§ Exercise passage
════════════════════

Monday, Sep. 14, 1970

The Black and the Red

By R.Z. Sheppard

ZECKENDORF: THE AUTOBIOGRAPHY OF WILLIAM ZECKENDORF, with Edward McCreary. 312 pages. Holt, Rineharf & Winston. $7.95.

The time is September 1954. Spyros Skouras, Laurance Rockefeller and William Zeckendorf have just passed through an elaborate security screen to reach a Los Angeles meeting with the suspicious, secretive industrialist Howard Hughes. Through Skouras, Hughes has leaked his intention of selling his enormous holdings to devote the proceeds to medical research. Rockefeller, philanthropist and president of the Chase Manhattan Bank, and Zeckendorf at that time, the extraordinarily successful head of the Webb & Knapp real estate empire, have come out from New York to buy.

The meeting is a waste of time. First Hughes feigns ignorance of its purpose. Then Zeckendorf cuts through the mumbo-jumbo and makes an offer. Hughes rejects it out of hand but has what he wants: a free appraisal of his property's value from one of the nation's most astute and best-publicized business brains.

The anecdote, among the best in this personable, skillfully concocted autobiography, is characteristic Zeckendorf because, win or lose, he has always managed to come out sounding like a winner. After all, a man as shrewd as Howard Hughes would only send for the best.

Major in Real Estate. Immodesty becomes few men as well as it does Zeckendorf. Apart from the tangle of overextensions and bad luck that resulted in the collapse of Webb & Knapp in 1965, Zeckendorf seems to have little to be modest about. The son of a Long Island shoe manufacturer, he dropped out of high school, but entered college after attending a cram school and completing 16 regents' exams in one week. In 1925, after three years of parties and football, he dropped college to major in real estate.

During World War II, Zeckendorf won a reputation as an astute real estate manager by increasing the value of Naval Commander Vincent Astor's properties by $15 million. But it was the postwar building boom that finally made the ambitious and by now well-seasoned Zeckendorf a "bee in clover." Basically, a successful real estate deal is an economic snowball operation. You find a good property, make a minimal down payment, borrow as much as possible at low interest, then sell high to finance the next deal. In addition to having an uncanny instinct for all the complex variations of this pattern, Zeckendorf had the vision to expand beyond New York into the fastest-growing areas in the country.

════════════════════

§ Exercise A
According to the review, in what year did Webb & Knapp collapse?
§ Exercise B
Say whether each statement agrees with the review, answering yes or no and quoting the words that decide it: (i) Hughes accepted Zeckendorf's offer. (ii) Zeckendorf dropped out of high school. (iii) During World War II, Zeckendorf raised the value of Vincent Astor's properties by $15 million.
§ Exercise C
Reproduce the part of the review starting at "The Black and" and ending at "Rineharf & Winston. $7.95.".
Rely only on the review for these.

§ Provided data

════════════════════

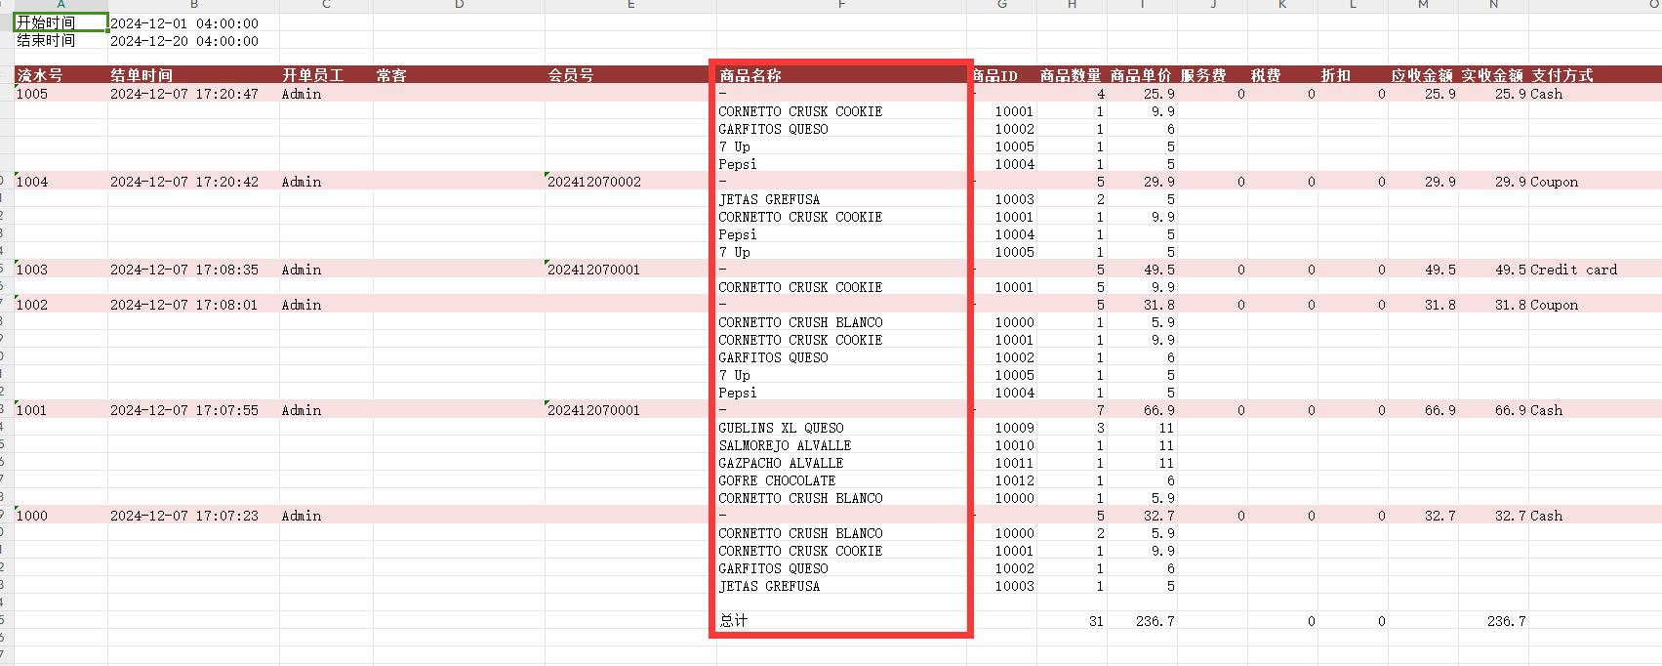
Task: Select column A header
Action: (61, 6)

════════════════════

§ Written reply A
1965

§ Written reply B
(i) No: "Hughes rejects it out of hand"
(ii) Yes: "he dropped out of high school"
(iii) Yes: "increasing the value of Naval Commander Vincent Astor's properties by $15 million"

§ Written reply C
The Black and the Red

By R.Z. Sheppard

ZECKENDORF: THE AUTOBIOGRAPHY OF WILLIAM ZECKENDORF, with Edward McCreary. 312 pages. Holt, Rineharf & Winston. $7.95.